Всё это буквально разорвало хрупкие, кое-где ещё проступавшие через ткань военной амуниции очертания общей исторической памяти о войне. Дошло до того, что посольство РФ в Германии получило уведомление о нежелательности участия официальных представителей России в памятных мероприятиях, посвящённых освобождению узников концлагерей. В январе 2025 года О. Шольц в одном из выступлений заметил, что «США освободили нашу страну и помогли нам снова стать демократией». А в бундесвере начали разрабатывать планы на случай войны с Россией.
Самое тревожное, что официальный германский мейнстрим не обеспокоен наличием на Украине откровенно неонацистских объединений и движений.
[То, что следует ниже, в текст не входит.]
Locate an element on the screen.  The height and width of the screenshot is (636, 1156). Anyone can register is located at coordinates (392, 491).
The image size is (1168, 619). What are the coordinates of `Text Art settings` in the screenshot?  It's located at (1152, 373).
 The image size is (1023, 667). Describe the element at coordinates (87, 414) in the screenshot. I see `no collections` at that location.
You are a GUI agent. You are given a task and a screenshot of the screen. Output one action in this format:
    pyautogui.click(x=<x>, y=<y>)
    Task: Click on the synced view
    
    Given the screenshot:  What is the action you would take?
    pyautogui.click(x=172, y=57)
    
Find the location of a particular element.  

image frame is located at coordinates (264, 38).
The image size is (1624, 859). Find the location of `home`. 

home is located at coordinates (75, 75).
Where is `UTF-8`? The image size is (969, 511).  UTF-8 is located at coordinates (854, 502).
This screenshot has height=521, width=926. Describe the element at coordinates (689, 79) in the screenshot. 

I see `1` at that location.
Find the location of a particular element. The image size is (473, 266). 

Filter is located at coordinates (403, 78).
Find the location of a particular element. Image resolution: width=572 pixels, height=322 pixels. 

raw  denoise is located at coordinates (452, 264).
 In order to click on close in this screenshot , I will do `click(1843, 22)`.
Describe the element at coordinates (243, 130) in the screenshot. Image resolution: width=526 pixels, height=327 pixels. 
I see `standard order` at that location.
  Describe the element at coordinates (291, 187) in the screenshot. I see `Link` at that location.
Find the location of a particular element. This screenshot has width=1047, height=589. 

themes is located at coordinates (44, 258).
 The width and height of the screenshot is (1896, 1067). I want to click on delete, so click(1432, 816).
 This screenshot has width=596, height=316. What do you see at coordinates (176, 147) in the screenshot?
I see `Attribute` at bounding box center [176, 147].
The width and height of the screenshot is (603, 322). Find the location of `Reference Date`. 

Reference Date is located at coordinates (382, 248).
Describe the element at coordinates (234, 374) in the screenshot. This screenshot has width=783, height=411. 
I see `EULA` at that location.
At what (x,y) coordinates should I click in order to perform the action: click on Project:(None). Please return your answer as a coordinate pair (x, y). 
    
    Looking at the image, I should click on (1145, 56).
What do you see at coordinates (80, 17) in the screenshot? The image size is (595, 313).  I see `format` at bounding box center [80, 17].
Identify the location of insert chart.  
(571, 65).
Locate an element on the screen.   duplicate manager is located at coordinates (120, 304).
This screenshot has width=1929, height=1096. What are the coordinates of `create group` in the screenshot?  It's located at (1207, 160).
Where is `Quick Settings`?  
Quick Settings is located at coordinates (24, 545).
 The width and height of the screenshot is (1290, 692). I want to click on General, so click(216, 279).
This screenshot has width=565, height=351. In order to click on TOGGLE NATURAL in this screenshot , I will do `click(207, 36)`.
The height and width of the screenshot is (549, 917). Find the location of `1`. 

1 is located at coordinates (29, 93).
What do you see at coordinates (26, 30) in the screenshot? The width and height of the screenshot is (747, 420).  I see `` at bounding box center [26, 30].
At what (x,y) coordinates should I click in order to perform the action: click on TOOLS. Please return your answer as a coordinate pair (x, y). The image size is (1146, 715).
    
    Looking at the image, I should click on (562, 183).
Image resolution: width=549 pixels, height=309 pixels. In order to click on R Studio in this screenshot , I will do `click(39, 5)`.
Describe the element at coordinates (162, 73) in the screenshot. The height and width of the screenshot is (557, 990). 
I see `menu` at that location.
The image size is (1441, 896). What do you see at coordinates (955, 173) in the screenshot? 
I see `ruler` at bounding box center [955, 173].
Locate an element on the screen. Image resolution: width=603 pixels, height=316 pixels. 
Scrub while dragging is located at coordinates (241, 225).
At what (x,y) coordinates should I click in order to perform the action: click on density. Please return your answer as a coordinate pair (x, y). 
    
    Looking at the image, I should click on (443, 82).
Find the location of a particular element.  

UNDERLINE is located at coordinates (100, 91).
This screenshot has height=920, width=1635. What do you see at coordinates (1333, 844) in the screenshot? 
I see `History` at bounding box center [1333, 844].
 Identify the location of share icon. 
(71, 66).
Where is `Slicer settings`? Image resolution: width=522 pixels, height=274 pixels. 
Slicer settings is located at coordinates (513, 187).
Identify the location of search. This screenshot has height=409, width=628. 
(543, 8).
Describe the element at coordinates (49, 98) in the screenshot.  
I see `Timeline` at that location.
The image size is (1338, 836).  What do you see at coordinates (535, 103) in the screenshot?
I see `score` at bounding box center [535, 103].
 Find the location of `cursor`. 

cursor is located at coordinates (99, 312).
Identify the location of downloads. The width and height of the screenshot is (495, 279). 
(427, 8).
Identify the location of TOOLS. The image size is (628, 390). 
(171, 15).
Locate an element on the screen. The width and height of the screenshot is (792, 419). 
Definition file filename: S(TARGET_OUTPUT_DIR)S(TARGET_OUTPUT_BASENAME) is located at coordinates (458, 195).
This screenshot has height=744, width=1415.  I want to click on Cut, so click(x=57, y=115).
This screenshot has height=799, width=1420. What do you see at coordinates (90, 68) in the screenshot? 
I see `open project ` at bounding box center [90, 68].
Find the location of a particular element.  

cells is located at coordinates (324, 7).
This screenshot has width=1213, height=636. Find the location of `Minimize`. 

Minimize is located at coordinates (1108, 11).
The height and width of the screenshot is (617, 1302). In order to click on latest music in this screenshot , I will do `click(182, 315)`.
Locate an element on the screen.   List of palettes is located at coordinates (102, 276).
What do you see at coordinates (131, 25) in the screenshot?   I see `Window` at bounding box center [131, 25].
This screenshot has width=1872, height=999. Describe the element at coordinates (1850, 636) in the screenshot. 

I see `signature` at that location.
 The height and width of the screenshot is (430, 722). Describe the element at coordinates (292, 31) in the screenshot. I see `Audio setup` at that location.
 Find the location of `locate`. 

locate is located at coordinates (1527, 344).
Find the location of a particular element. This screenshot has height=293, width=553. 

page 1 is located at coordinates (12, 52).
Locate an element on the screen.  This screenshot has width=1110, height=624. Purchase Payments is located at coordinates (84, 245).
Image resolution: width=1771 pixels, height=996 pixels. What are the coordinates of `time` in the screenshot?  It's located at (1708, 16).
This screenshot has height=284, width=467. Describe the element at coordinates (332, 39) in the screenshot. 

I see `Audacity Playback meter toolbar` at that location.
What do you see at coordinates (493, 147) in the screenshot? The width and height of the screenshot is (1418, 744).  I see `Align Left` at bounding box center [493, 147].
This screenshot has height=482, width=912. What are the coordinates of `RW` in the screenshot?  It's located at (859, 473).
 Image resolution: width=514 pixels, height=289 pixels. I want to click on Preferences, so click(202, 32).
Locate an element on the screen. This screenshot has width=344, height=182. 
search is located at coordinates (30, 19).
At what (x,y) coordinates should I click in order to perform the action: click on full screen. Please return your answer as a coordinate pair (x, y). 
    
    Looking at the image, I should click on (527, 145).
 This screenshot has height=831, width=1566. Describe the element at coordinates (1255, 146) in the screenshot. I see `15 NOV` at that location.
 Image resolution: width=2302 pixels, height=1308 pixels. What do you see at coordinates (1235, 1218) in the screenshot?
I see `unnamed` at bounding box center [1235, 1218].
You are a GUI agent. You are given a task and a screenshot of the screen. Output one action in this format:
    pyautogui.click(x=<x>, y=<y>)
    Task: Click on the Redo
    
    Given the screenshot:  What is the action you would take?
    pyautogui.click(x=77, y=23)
Парадоксально, но свою озабоченность на этот счёт выражала главным образом правая, зачастую причисляемая в ФРГ к радикальным, чуть ли не экстремистским, партия – АдГ.
Конечно, в Германии есть силы, несогласные с официальной риторикой и в контексте памяти о жесточайшей войне XX века, и в контексте вооружённого противостояния на Украине. Как правило, это представители восточногерманских политических и научных элит. Но они по понятным причинам находятся в позиции маргиналов и не сильно влияют на общеполитический вектор истеблишмента ФРГ.
Немецкий политикум выработал универсальную формулу, позволяющую снимать с себя историческую ответственность перед Россией, перед почти 27 миллионами погибших солдат Красной армии и мирных советских граждан. Идеологические основы формулы были заложены в эпоху холодной войны, а теперь обрели более отчётливые черты: «борьба за демократию» имеет свою цену, даже если эта цена – историческая логика и справедливость. За этим стоит глубокий идейно-политический кризис германских и в целом западных элит. Размываются не только принципы исторической памяти, но и шире – целостность восприятия общей картины мира. Оценки и действия весьма субъективны и обычно подчиняются логике текущего момента. Вопрос в том, куда может вывести такой вектор движения.